◆ **Entries from a dataset**
————————
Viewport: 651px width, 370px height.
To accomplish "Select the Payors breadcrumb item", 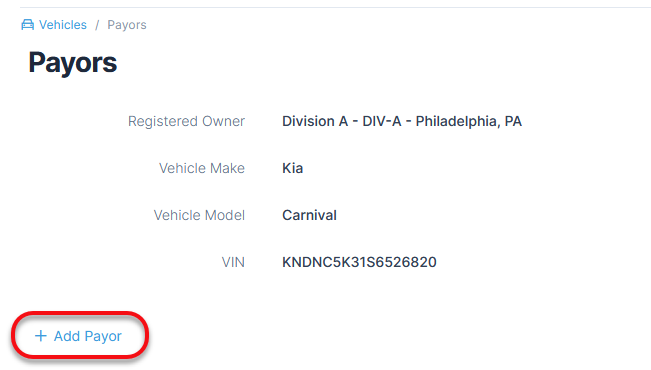I will pos(127,25).
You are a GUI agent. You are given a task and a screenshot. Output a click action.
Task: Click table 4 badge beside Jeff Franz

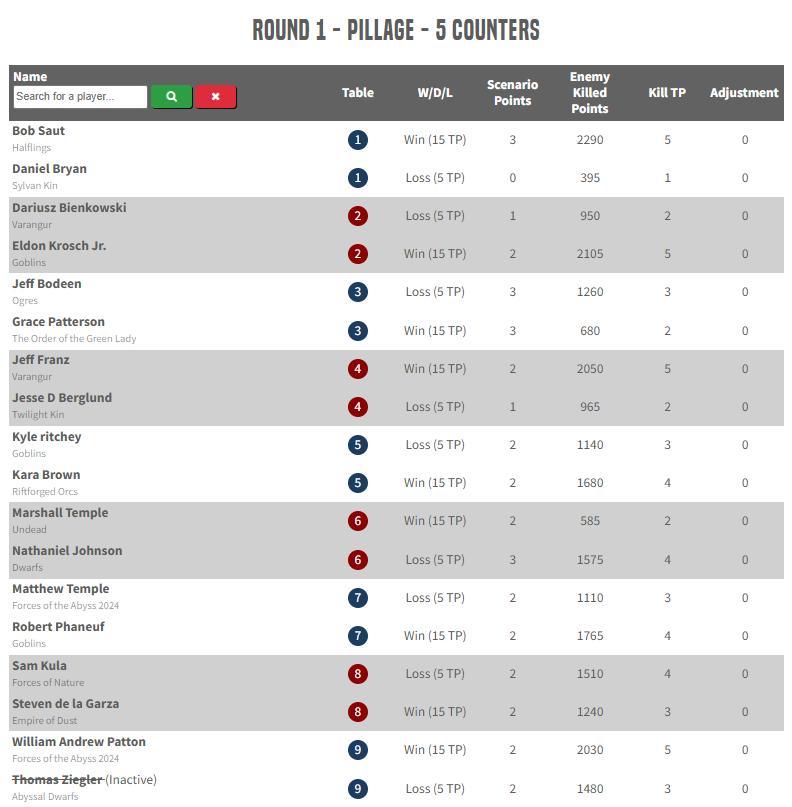click(358, 369)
————————
◆ **Task goal**
Format the listing as a numbered list, starting at the line that contains "You are a GUI" and ending at the last line of the listing. Omit blank lines and leave the pictures out.

◆ **Task response**
1. You are a GUI agent. You are given a task and a screenshot. Output a click action.
2. Task: Click table 4 badge beside Jeff Franz
3. click(358, 369)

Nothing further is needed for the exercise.